A topological space $X$ is unicoherent if for every pair of closed, connected subsets $A, B$ such that $A \cup B = X$, we have $A \cap B$ is connected. We say that a space is open unicoherent if the same is true but with 'closed, connected subsets' replaced by 'open, connected subsets.' In fact, the differences between open unicoherence and unicoherence are highly related to the comparison between shape theory and Cech homology, but my question is more down to Earth.
From now on assume that $X$ is a compact, connected subset of the plane, i.e. a planar continuum. In the following paper, examples are given of planar continua which are unicoherent, but not open unicoherent, and vice-versa: https://biblat.unam.mx/en/revista/anales-del-instituto-de-matematicas-unam/articulo/a-survey-on-unicoherence-and-related-properties
We can define a stronger property as well. Say that a planar continuum is hereditarily unicoherent if each of its subcontinua (including itself) is unicoherent. Define hereditary open unicoherence similarly. Then, is it known whether either of these properties implies the other for planar continua?

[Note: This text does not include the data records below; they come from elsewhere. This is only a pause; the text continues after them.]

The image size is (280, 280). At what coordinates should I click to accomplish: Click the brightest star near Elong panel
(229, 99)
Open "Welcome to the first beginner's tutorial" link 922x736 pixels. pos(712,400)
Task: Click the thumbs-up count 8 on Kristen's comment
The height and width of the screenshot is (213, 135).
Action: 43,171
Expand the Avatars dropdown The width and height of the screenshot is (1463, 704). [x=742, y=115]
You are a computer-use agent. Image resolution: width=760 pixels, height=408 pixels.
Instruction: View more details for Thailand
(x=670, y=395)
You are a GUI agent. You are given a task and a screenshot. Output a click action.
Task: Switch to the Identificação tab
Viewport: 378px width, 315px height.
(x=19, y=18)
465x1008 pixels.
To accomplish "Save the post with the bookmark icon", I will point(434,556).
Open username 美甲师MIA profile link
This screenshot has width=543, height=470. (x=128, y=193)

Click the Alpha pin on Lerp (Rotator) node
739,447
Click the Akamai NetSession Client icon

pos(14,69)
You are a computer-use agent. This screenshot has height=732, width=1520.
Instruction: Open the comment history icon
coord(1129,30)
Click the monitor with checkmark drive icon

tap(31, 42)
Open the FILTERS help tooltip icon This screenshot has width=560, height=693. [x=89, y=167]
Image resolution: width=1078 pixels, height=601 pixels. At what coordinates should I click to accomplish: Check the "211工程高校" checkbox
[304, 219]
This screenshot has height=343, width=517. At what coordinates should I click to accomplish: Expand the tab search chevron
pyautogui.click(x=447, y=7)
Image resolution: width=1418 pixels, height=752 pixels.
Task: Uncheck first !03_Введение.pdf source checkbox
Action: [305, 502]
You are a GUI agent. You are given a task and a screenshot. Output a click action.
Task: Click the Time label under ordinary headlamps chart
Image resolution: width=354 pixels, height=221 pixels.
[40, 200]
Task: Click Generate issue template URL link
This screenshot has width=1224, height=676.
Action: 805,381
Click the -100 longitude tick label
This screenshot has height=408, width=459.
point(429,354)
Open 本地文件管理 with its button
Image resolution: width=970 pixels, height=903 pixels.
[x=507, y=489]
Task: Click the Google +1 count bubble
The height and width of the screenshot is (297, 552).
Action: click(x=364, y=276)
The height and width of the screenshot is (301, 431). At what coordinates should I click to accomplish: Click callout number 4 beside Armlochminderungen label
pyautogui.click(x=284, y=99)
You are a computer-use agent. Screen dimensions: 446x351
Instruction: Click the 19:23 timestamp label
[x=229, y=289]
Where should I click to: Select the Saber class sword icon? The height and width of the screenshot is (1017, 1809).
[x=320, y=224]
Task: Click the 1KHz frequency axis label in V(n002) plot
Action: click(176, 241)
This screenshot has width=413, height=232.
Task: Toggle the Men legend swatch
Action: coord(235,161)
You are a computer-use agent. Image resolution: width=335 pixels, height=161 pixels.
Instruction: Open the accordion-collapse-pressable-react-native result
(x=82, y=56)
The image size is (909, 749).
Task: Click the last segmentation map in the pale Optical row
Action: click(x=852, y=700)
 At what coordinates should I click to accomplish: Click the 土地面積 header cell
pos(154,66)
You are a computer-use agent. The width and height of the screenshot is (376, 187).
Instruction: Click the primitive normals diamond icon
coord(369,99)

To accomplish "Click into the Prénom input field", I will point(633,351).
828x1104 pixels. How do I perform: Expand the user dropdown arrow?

Question 1) If $X$ is a hereditarily unicoherent planar continuum, is $X$ (hereditarily) open unicoherent?
Question 2) If $X$ is a hereditarily open unicoherent planar continuum, is $X$ (hereditarily) unicoherent?
In trying to think of a counterexample for (2), we are looking for a continuum whose connectivity properties among its subcontinua is not well-represented by the connectivity properties of its connected open subsets. In an indecomposable continuum all connected, open subsets are dense, so they seem like a good class of candidates. But the examples I tried, like the pseudo-arc and buckethandle continuum, don't supply any counterexamples as far as I can tell. All arc-like continua are hereditarily unicoherent and planar, but it seems they might also be hereditarily open unicoherent. All dendrites (in fact all dendroids) are known to satisfy both properties, e.g. see Nadler's Continuum Theory, ch. 10 and its exercises. Note that any non-trivial hereditarily unicoherent continuum, open or otherwise, is one-dimensional, lest it contain a circle.
Question 3) Are all arc-like continua open unicoherent?
This is surely known, but I have trouble thinking of how to prove it. I am not very familiar with characterizations of connected open subsets of arc-like continua. Since subcontinua of arc-like continua are arc-like, this is equivalent to asking if they are hereditarily open unicoherent. If this is false then it gives a negative answer to #1.
There are also the following similar questions. They are, a priori, slight weakenings of the first two, though they seem liable to be equivalent.
Question 4) If $X$ is unicoherent and hereditarily open unicoherent, is it hereditarily unicoherent?
Question 5) If $X$ is open unicoherent and hereditarily unicoherent, is it hereditarily open unicoherent?
However, I don't see an easy way to show that these are false if the first two are.